═══ Task material ═══

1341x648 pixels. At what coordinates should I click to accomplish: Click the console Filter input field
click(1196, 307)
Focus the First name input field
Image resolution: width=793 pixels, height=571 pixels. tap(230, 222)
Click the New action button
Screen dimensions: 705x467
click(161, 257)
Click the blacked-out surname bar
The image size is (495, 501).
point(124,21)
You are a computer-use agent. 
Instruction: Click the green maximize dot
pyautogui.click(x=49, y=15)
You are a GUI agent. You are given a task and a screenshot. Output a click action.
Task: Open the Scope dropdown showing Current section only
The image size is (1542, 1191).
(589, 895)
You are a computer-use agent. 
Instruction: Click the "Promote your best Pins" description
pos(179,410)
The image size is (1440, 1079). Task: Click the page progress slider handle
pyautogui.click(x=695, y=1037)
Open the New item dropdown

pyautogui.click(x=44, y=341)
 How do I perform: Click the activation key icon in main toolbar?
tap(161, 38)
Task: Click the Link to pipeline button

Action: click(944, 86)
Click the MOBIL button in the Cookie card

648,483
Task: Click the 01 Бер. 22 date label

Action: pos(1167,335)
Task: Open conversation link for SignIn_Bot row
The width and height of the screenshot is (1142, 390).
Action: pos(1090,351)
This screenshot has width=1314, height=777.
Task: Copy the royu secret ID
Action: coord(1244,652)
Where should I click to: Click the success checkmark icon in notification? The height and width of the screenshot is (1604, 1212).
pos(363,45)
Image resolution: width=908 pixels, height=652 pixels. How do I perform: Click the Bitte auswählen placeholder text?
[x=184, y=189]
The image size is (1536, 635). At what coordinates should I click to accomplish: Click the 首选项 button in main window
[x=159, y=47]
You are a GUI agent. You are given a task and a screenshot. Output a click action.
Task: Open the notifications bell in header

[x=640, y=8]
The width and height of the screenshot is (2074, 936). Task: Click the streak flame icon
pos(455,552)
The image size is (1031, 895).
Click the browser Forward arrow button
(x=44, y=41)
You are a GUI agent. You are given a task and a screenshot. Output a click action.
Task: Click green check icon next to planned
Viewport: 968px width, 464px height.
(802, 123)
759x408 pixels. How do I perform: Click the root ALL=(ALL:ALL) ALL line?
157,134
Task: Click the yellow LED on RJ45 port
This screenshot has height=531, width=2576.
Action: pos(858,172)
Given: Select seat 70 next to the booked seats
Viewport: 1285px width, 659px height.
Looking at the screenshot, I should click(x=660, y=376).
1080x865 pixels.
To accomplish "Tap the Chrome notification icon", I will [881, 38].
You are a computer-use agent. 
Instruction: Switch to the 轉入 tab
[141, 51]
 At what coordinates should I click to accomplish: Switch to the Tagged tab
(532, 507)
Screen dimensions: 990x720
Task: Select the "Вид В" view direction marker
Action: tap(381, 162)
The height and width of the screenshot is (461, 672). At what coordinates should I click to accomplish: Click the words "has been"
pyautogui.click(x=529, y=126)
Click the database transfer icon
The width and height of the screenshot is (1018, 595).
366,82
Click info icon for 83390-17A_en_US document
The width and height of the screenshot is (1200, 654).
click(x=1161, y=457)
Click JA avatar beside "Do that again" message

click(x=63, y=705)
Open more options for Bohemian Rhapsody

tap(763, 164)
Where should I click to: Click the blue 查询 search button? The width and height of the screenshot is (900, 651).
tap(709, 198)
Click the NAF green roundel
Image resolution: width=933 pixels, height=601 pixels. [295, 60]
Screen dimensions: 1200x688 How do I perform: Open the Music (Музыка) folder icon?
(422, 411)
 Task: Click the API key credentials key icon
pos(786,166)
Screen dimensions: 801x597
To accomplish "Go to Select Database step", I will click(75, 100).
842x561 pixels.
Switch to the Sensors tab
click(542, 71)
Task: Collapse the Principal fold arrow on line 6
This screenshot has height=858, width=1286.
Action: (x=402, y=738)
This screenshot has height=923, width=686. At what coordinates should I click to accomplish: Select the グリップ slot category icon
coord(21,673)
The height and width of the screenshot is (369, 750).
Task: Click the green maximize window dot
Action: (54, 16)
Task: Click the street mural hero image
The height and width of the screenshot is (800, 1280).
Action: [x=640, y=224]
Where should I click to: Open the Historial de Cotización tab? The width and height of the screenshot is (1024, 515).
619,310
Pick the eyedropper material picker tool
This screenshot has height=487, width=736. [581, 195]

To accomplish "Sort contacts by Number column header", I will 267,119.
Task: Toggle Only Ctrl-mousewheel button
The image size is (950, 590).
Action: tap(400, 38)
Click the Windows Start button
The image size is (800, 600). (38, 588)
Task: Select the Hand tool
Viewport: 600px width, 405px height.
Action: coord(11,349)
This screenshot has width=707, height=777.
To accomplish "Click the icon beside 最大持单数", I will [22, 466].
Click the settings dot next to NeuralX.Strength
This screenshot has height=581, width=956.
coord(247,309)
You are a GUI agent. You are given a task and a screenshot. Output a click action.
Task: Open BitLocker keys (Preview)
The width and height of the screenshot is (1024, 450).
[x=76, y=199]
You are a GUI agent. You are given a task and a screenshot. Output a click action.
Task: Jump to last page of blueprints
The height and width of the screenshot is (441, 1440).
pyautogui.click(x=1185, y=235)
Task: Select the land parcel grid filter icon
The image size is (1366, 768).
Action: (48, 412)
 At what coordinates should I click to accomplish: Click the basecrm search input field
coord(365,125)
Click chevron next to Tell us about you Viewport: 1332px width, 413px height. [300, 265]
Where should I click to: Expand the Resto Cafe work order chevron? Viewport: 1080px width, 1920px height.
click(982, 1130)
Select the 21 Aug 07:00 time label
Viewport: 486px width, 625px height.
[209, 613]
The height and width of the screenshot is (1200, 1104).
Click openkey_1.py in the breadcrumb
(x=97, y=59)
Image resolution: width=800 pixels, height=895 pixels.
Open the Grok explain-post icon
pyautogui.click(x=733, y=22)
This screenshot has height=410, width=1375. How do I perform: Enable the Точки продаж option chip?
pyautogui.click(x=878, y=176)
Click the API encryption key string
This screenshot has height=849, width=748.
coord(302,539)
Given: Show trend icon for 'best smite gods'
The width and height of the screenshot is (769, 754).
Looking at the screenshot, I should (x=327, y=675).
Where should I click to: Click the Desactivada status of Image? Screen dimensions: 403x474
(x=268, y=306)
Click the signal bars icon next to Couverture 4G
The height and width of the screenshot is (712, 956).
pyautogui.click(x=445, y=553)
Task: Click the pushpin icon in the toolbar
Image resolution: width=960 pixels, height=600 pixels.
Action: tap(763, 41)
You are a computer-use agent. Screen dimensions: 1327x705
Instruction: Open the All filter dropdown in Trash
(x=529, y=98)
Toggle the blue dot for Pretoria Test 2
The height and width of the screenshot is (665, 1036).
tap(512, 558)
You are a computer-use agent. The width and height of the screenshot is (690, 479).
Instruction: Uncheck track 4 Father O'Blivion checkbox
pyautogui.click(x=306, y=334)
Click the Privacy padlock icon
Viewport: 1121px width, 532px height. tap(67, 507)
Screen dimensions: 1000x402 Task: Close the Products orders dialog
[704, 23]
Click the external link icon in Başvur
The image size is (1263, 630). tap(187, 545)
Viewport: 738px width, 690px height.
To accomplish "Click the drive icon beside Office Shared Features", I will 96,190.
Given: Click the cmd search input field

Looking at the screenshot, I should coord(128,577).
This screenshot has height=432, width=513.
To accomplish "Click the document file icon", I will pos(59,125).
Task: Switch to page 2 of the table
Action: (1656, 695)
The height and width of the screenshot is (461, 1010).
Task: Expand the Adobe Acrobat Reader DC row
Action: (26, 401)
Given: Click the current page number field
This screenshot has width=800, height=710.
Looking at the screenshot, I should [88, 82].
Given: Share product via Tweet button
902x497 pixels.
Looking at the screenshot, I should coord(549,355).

═══

*Brief*. Transcribe every line above, character for character.

*Exercise solution*.
1341x648 pixels. At what coordinates should I click to accomplish: Click the console Filter input field
click(1196, 307)
Focus the First name input field
Image resolution: width=793 pixels, height=571 pixels. tap(230, 222)
Click the New action button
Screen dimensions: 705x467
click(161, 257)
Click the blacked-out surname bar
The image size is (495, 501).
point(124,21)
You are a computer-use agent. 
Instruction: Click the green maximize dot
pyautogui.click(x=49, y=15)
You are a GUI agent. You are given a task and a screenshot. Output a click action.
Task: Open the Scope dropdown showing Current section only
The image size is (1542, 1191).
(589, 895)
You are a computer-use agent. 
Instruction: Click the "Promote your best Pins" description
pos(179,410)
The image size is (1440, 1079). Task: Click the page progress slider handle
pyautogui.click(x=695, y=1037)
Open the New item dropdown

pyautogui.click(x=44, y=341)
 How do I perform: Click the activation key icon in main toolbar?
tap(161, 38)
Task: Click the Link to pipeline button

Action: click(944, 86)
Click the MOBIL button in the Cookie card

648,483
Task: Click the 01 Бер. 22 date label

Action: pos(1167,335)
Task: Open conversation link for SignIn_Bot row
The width and height of the screenshot is (1142, 390).
Action: pos(1090,351)
This screenshot has width=1314, height=777.
Task: Copy the royu secret ID
Action: coord(1244,652)
Where should I click to: Click the success checkmark icon in notification? The height and width of the screenshot is (1604, 1212).
pos(363,45)
Image resolution: width=908 pixels, height=652 pixels. How do I perform: Click the Bitte auswählen placeholder text?
[x=184, y=189]
The image size is (1536, 635). At what coordinates should I click to accomplish: Click the 首选项 button in main window
[x=159, y=47]
You are a GUI agent. You are given a task and a screenshot. Output a click action.
Task: Open the notifications bell in header

[x=640, y=8]
The width and height of the screenshot is (2074, 936). Task: Click the streak flame icon
pos(455,552)
The image size is (1031, 895).
Click the browser Forward arrow button
(x=44, y=41)
You are a GUI agent. You are given a task and a screenshot. Output a click action.
Task: Click green check icon next to planned
Viewport: 968px width, 464px height.
(802, 123)
759x408 pixels. How do I perform: Click the root ALL=(ALL:ALL) ALL line?
157,134
Task: Click the yellow LED on RJ45 port
This screenshot has height=531, width=2576.
Action: pos(858,172)
Given: Select seat 70 next to the booked seats
Viewport: 1285px width, 659px height.
Looking at the screenshot, I should click(x=660, y=376).
1080x865 pixels.
To accomplish "Tap the Chrome notification icon", I will [881, 38].
You are a computer-use agent. 
Instruction: Switch to the 轉入 tab
[141, 51]
 At what coordinates should I click to accomplish: Switch to the Tagged tab
(532, 507)
Screen dimensions: 990x720
Task: Select the "Вид В" view direction marker
Action: tap(381, 162)
The height and width of the screenshot is (461, 672). At what coordinates should I click to accomplish: Click the words "has been"
pyautogui.click(x=529, y=126)
Click the database transfer icon
The width and height of the screenshot is (1018, 595).
366,82
Click info icon for 83390-17A_en_US document
The width and height of the screenshot is (1200, 654).
click(x=1161, y=457)
Click JA avatar beside "Do that again" message

click(x=63, y=705)
Open more options for Bohemian Rhapsody

tap(763, 164)
Where should I click to: Click the blue 查询 search button? The width and height of the screenshot is (900, 651).
tap(709, 198)
Click the NAF green roundel
Image resolution: width=933 pixels, height=601 pixels. [295, 60]
Screen dimensions: 1200x688 How do I perform: Open the Music (Музыка) folder icon?
(422, 411)
 Task: Click the API key credentials key icon
pos(786,166)
Screen dimensions: 801x597
To accomplish "Go to Select Database step", I will click(75, 100).
842x561 pixels.
Switch to the Sensors tab
click(542, 71)
Task: Collapse the Principal fold arrow on line 6
This screenshot has height=858, width=1286.
Action: (x=402, y=738)
This screenshot has height=923, width=686. At what coordinates should I click to accomplish: Select the グリップ slot category icon
coord(21,673)
The height and width of the screenshot is (369, 750).
Task: Click the green maximize window dot
Action: (54, 16)
Task: Click the street mural hero image
The height and width of the screenshot is (800, 1280).
Action: [x=640, y=224]
Where should I click to: Open the Historial de Cotización tab? The width and height of the screenshot is (1024, 515).
619,310
Pick the eyedropper material picker tool
This screenshot has height=487, width=736. [581, 195]

To accomplish "Sort contacts by Number column header", I will 267,119.
Task: Toggle Only Ctrl-mousewheel button
The image size is (950, 590).
Action: tap(400, 38)
Click the Windows Start button
The image size is (800, 600). (38, 588)
Task: Select the Hand tool
Viewport: 600px width, 405px height.
Action: coord(11,349)
This screenshot has width=707, height=777.
To accomplish "Click the icon beside 最大持单数", I will [22, 466].
Click the settings dot next to NeuralX.Strength
This screenshot has height=581, width=956.
coord(247,309)
You are a GUI agent. You are given a task and a screenshot. Output a click action.
Task: Open BitLocker keys (Preview)
The width and height of the screenshot is (1024, 450).
[x=76, y=199]
You are a GUI agent. You are given a task and a screenshot. Output a click action.
Task: Jump to last page of blueprints
The height and width of the screenshot is (441, 1440).
pyautogui.click(x=1185, y=235)
Task: Select the land parcel grid filter icon
The image size is (1366, 768).
Action: (48, 412)
 At what coordinates should I click to accomplish: Click the basecrm search input field
coord(365,125)
Click chevron next to Tell us about you Viewport: 1332px width, 413px height. [300, 265]
Where should I click to: Expand the Resto Cafe work order chevron? Viewport: 1080px width, 1920px height.
click(982, 1130)
Select the 21 Aug 07:00 time label
Viewport: 486px width, 625px height.
[209, 613]
The height and width of the screenshot is (1200, 1104).
Click openkey_1.py in the breadcrumb
(x=97, y=59)
Image resolution: width=800 pixels, height=895 pixels.
Open the Grok explain-post icon
pyautogui.click(x=733, y=22)
This screenshot has height=410, width=1375. How do I perform: Enable the Точки продаж option chip?
pyautogui.click(x=878, y=176)
Click the API encryption key string
This screenshot has height=849, width=748.
coord(302,539)
Given: Show trend icon for 'best smite gods'
The width and height of the screenshot is (769, 754).
Looking at the screenshot, I should (x=327, y=675).
Where should I click to: Click the Desactivada status of Image? Screen dimensions: 403x474
(x=268, y=306)
Click the signal bars icon next to Couverture 4G
The height and width of the screenshot is (712, 956).
pyautogui.click(x=445, y=553)
Task: Click the pushpin icon in the toolbar
Image resolution: width=960 pixels, height=600 pixels.
Action: tap(763, 41)
You are a computer-use agent. Screen dimensions: 1327x705
Instruction: Open the All filter dropdown in Trash
(x=529, y=98)
Toggle the blue dot for Pretoria Test 2
The height and width of the screenshot is (665, 1036).
tap(512, 558)
You are a computer-use agent. The width and height of the screenshot is (690, 479).
Instruction: Uncheck track 4 Father O'Blivion checkbox
pyautogui.click(x=306, y=334)
Click the Privacy padlock icon
Viewport: 1121px width, 532px height. tap(67, 507)
Screen dimensions: 1000x402 Task: Close the Products orders dialog
[704, 23]
Click the external link icon in Başvur
The image size is (1263, 630). tap(187, 545)
Viewport: 738px width, 690px height.
To accomplish "Click the drive icon beside Office Shared Features", I will 96,190.
Given: Click the cmd search input field

Looking at the screenshot, I should coord(128,577).
This screenshot has height=432, width=513.
To accomplish "Click the document file icon", I will pos(59,125).
Task: Switch to page 2 of the table
Action: (1656, 695)
The height and width of the screenshot is (461, 1010).
Task: Expand the Adobe Acrobat Reader DC row
Action: (26, 401)
Given: Click the current page number field
This screenshot has width=800, height=710.
Looking at the screenshot, I should [88, 82].
Given: Share product via Tweet button
902x497 pixels.
Looking at the screenshot, I should coord(549,355).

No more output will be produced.